Saliha İnan: Meslek hayatınızın sonuna yaklaştığınızı söylüyorsunuz. Emeklilik sonrası için planlarınız ve en büyük hayaliniz nedir?
Mehmet Bozyer: Meslekte 36 yılı geride bıraktım ve artık yolun sonuna yaklaştığımı hissediyorum. Şimdi büyük hedeflerden çok, geride bıraktığım yaşanmışlıkların değerini daha iyi görüyorum. Emeklilikten sonra en büyük isteğim, bu acı tatlı hatıraları, mücadeleleri ve bana ders olan anıları küçük de olsa bir kitap haline getirmek. İnanıyorum ki insanın en değerli mirası, geride bıraktığı tecrübeleridir. Bu satırlar belki benden sonrakilere yol gösterir, belki sadece kendi hikâyemi kayıt altına almış olurum. Ama her halükârda, yaşanmış bir ömrün izi kalır. Bu iz, benim geleceğe bırakmak istediğim en anlamlı hatıradır.
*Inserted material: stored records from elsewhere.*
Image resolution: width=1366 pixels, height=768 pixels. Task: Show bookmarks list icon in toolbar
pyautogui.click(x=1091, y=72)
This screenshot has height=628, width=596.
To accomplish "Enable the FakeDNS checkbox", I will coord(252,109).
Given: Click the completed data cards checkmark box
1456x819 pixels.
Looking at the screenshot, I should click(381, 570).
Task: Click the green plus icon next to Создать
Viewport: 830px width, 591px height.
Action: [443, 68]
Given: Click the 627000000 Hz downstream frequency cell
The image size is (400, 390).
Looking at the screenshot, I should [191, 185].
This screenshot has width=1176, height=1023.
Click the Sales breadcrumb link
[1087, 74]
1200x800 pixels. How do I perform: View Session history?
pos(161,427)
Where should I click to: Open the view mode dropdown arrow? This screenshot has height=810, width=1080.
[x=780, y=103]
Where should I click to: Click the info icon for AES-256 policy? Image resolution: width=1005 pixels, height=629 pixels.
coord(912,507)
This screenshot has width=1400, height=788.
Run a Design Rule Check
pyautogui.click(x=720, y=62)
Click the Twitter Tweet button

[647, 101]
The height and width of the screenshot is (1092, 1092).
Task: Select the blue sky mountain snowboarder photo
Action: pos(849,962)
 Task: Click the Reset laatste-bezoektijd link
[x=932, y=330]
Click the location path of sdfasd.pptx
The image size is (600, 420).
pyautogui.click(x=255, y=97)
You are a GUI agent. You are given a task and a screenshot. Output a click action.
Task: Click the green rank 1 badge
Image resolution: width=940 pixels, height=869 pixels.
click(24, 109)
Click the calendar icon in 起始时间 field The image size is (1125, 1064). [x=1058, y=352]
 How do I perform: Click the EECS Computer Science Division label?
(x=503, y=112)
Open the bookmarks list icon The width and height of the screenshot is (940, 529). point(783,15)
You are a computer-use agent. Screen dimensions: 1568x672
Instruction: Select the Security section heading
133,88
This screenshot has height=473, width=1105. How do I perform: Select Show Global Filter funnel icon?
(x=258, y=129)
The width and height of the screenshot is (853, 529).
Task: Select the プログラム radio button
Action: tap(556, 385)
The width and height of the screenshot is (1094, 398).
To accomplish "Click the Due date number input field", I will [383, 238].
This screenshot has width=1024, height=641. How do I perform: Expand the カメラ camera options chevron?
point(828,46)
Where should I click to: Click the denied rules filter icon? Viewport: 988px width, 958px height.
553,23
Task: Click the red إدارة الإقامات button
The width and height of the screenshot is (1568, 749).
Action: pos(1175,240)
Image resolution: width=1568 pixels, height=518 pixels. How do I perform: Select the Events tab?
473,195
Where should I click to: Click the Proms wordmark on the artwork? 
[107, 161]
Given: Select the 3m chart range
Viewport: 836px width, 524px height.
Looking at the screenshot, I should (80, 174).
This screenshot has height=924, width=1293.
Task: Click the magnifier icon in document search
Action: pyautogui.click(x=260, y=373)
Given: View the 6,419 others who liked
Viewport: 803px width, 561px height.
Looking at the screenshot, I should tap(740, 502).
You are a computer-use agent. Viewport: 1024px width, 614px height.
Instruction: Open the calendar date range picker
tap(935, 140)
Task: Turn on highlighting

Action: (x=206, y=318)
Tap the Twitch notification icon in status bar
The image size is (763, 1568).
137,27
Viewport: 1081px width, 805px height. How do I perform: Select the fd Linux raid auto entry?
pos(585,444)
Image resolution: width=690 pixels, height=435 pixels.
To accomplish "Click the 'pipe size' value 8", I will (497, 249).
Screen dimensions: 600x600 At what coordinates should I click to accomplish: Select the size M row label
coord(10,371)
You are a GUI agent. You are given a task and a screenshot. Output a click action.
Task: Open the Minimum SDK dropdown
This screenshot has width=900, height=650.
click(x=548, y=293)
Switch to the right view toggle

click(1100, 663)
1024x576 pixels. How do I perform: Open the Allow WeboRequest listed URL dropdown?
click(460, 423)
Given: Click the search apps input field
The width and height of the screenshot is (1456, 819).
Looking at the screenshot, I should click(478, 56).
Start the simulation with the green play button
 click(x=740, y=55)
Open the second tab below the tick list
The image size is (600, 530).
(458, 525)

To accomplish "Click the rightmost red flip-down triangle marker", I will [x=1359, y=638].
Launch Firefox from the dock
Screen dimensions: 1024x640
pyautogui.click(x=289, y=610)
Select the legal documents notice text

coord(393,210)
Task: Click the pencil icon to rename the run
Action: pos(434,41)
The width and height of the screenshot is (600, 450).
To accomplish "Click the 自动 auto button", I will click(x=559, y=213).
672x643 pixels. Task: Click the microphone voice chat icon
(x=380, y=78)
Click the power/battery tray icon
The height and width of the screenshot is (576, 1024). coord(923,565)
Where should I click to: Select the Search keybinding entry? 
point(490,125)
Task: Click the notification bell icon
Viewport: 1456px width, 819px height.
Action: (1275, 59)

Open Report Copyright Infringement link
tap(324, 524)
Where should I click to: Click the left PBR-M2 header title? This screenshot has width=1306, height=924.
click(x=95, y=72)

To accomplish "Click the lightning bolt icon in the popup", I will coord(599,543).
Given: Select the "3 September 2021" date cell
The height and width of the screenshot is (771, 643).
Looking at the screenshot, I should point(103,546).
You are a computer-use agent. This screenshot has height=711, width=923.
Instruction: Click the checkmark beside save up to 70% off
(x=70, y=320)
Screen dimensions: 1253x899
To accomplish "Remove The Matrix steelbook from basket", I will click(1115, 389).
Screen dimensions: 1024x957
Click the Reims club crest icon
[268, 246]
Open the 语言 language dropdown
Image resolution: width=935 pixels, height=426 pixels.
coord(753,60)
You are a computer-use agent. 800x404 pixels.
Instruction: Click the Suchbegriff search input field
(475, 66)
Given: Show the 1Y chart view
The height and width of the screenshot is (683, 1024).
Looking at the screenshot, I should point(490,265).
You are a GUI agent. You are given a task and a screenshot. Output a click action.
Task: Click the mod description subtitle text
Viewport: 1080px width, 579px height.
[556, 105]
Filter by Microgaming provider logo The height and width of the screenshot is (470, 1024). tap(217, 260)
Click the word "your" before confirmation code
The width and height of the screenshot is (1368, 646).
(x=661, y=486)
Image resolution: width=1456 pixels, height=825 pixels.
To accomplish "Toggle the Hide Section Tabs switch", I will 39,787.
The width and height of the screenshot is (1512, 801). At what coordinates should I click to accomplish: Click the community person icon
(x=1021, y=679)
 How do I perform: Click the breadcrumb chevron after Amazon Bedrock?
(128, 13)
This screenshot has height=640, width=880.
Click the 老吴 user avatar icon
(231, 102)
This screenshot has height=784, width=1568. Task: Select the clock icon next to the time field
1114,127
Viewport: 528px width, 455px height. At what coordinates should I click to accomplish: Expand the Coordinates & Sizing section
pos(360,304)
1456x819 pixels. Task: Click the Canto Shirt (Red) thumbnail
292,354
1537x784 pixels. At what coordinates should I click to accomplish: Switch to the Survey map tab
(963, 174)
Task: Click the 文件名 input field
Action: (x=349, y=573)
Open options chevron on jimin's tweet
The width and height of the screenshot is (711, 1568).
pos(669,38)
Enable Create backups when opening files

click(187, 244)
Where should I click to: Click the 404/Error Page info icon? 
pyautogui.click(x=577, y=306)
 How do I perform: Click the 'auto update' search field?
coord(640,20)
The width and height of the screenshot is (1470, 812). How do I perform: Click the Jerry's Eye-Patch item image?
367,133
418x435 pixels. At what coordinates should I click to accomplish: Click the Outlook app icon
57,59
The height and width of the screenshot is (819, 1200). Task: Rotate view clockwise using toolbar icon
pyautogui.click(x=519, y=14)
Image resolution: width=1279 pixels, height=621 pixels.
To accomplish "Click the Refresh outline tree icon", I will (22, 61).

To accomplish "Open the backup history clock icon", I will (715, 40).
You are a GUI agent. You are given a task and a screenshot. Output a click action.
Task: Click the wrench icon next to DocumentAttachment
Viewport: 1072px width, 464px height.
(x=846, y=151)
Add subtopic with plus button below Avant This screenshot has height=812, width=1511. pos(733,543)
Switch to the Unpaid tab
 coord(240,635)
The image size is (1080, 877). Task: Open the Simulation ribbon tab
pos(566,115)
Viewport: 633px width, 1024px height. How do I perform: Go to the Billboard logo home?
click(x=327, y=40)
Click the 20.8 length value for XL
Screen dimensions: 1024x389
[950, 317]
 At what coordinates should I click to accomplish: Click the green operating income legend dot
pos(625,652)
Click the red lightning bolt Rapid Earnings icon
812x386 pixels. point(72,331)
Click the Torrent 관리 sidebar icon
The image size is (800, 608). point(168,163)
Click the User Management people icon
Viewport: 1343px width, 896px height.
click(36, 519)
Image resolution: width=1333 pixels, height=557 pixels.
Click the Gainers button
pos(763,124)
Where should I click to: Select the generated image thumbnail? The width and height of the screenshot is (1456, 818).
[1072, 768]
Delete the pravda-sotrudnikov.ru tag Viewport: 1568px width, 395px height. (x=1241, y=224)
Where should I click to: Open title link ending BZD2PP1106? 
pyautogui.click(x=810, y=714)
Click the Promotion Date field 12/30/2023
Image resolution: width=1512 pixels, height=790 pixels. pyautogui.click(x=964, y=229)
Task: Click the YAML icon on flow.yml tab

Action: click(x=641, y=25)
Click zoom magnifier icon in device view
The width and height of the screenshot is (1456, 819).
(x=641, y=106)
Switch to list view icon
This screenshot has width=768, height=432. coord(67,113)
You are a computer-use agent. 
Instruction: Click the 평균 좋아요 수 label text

Saliha İnan: Son olarak, tüm dünyaya ulaştırabileceğiniz bir mesajınız olsaydı, bu ne olurdu?
Mehmet Bozyer: Eğer tüm dünyaya ulaştırabileceğim bir mesajım olsaydı, bu mesaj insanlığın ve adaletin hâkim olması üzerine olurdu. İnsanlık; ırk, dil, din ya da coğrafya farkı gözetmeden herkesin eşit haklara sahip olmasıyla değer kazanır. Dünyanın en büyük yaralarından biri sömürgeciliktir. Güçlünün zayıfı ezdiği, çıkarların adaletin önüne geçtiği bir dünyada gerçek barıştan söz edilemez. En büyük dileğim, hiçbir milletin başka bir milleti sömürmediği, hiçbir insanın hakkının gasp edilmediği bir dünyadır. Unutmayalım ki adaletin olmadığı yerde huzur, merhametin olmadığı yerde de insanlık olmaz. Gelin, zulmü ve sömürüyü geride bırakalım, insanı insan yapan değerleri yaşatalım. Çünkü dünya, hepimizin ortak evi. Barışı, adalet.
Saygıdeğer muazzam müdür: MEHMET BOZYER ile bir dünya köşesinde bizleri onurlandırdı. Çok teşekkür ederim, saygılarımla.